The construction market has been in a bad slump since the collapse of a housing bubble in 2008.
There were 1.7 million housing starts in 2005. By 2009, after the subprime mortgage crisis, that number dropped to 445,000. After that, the market slowly recovered and got back to 1.1 million in 2021. But then came COVID-19, a collapse of the building products supply chain, inflation and, more recently, high interest rates.
Theoretically, there's a lot of pent-up demand for new homes. But realistically, new single-family homes are too expensive for many Americans. That's a problem that affects more than the construction market; new homeowners also buy new appliances, housewares, furnishings and other plastic products.
Last week in our Numbers That Matter livestream, Economics Editor Bill Wood and I got into an in-depth conversation about when the Federal Reserve is going to declare that the U.S. economy has successfully achieved a soft landing and will start to lower interest rates, because that will have obvious benefits for plastics processors.

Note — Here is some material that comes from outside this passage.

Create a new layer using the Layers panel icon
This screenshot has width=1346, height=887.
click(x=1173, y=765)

"As I have been stating for months, the landing is not going to be soft for the plastics industry or the residential construction sector. Those sectors are already in a relatively deep recession," Wood said after the livestream.
"And until interest rates start to fall, they will likely stay in recession. And if interest rates stay restrictive, there are other sectors which could soon drop into recession. And those sectors that fall into recession are not likely to say the landing was 'soft.'"

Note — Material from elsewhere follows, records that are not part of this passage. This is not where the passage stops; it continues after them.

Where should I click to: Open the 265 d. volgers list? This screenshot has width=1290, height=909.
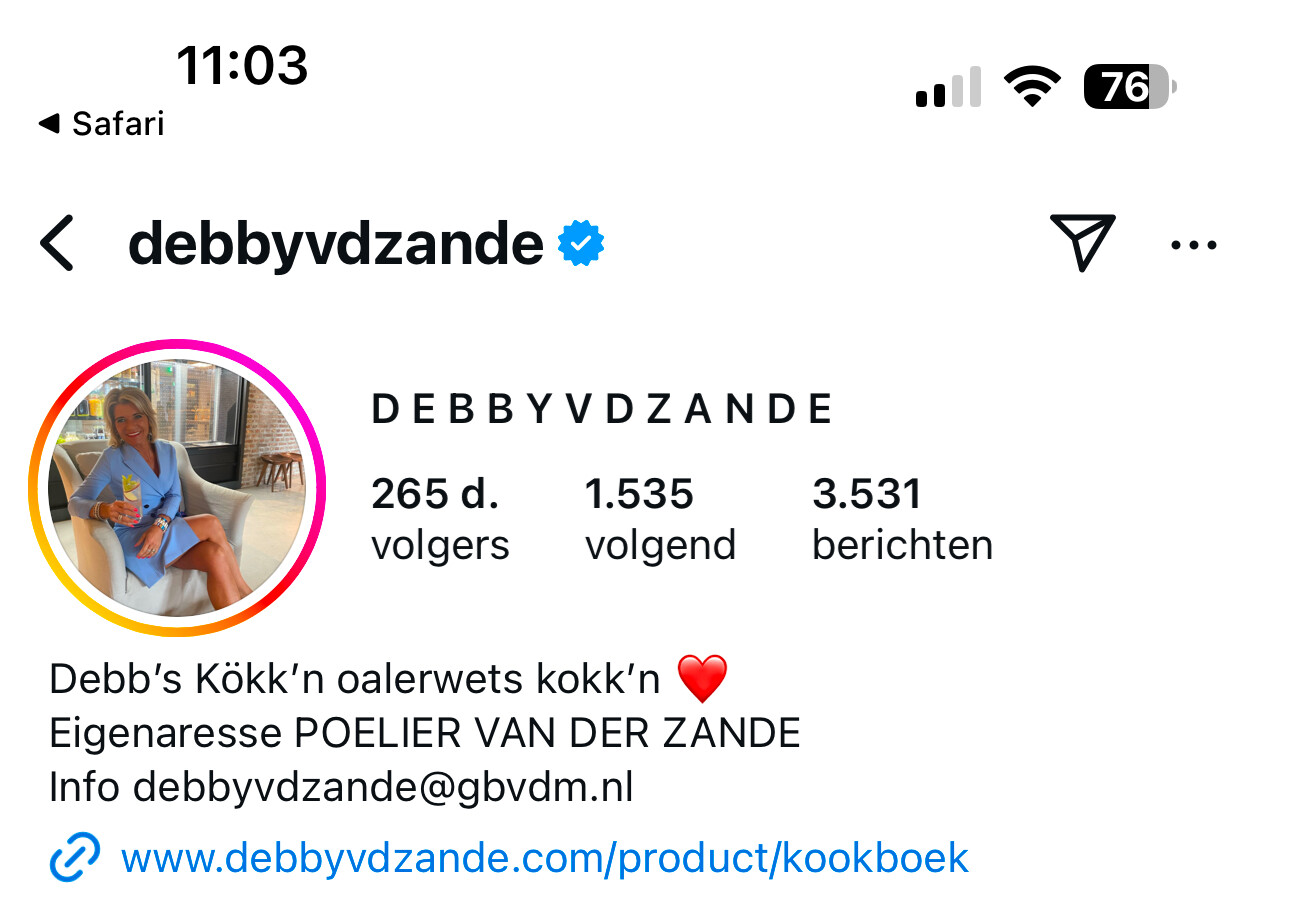[x=440, y=519]
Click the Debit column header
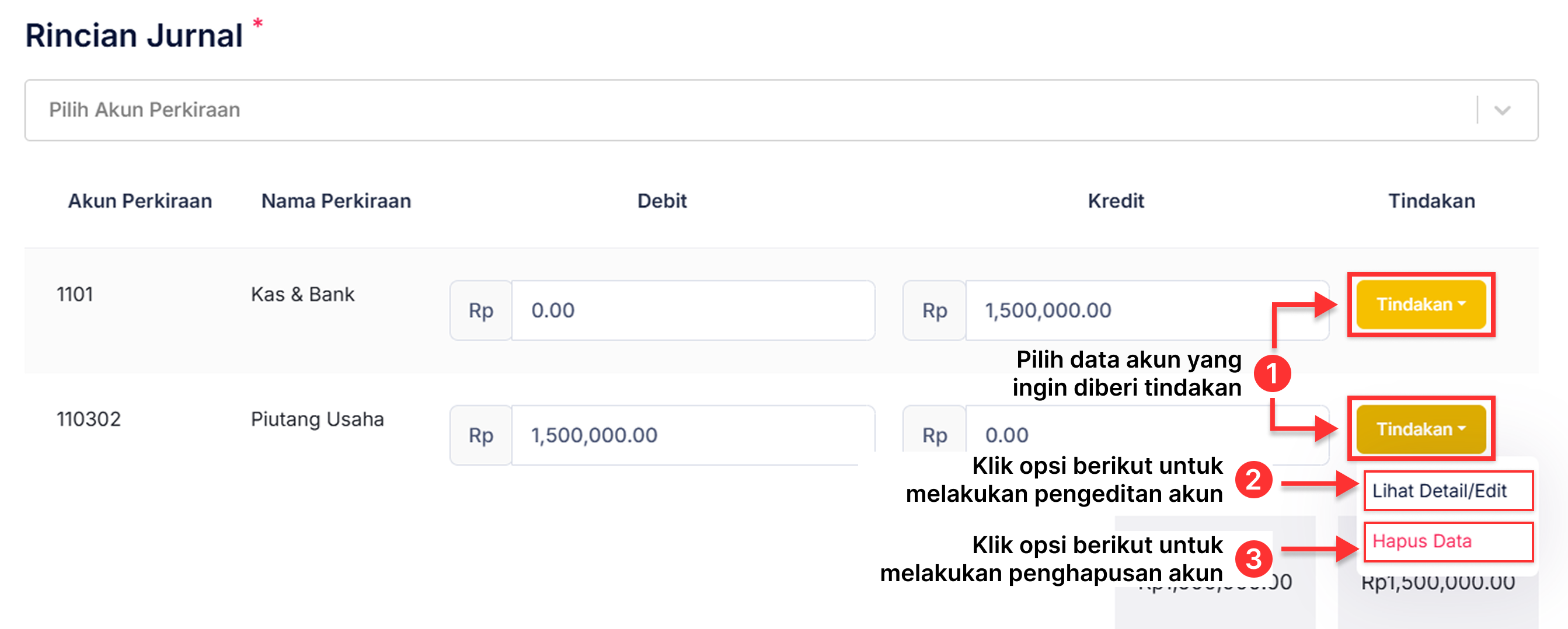This screenshot has height=629, width=1568. point(661,201)
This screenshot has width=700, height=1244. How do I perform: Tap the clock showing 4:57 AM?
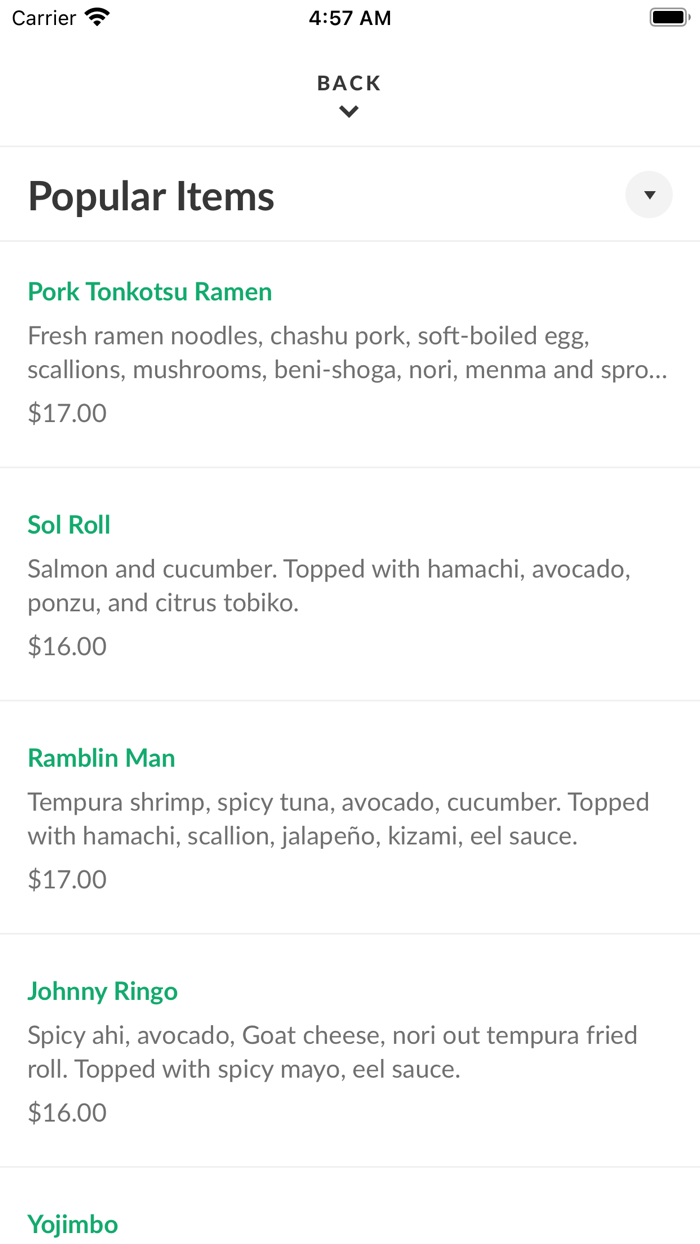point(350,17)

So, where are we today, and where are we headed?
Robert Dietz, chief economist for the National Association of Home Builders, said last week that single-family housing starts were at 943,000 units in 2023, and he's predicting they'll increase 4.7 percent this year to 988,000 units and another 4.2 percent in 2025 to 1.03 million units.
NAHB is forecasting two or three rate cuts of 25 basis points each in the latter half of 2024.
"By the end of this year, NAHB projects mortgage rates will be below 6.5 percent, and by the end of 2025, we expect rates to be in the high 5 percent range," Dietz said at the International Builders' Show in Las Vegas. "This is good news for builders, housing demand and housing affordability."
If the Fed changed course tomorrow and decided that the soft landing is already a reality, then it could mean a faster recovery for the construction, auto and plastics sectors. That truly would be good news.
Don Loepp is editor of Plastics News and author of the Plastics Blog.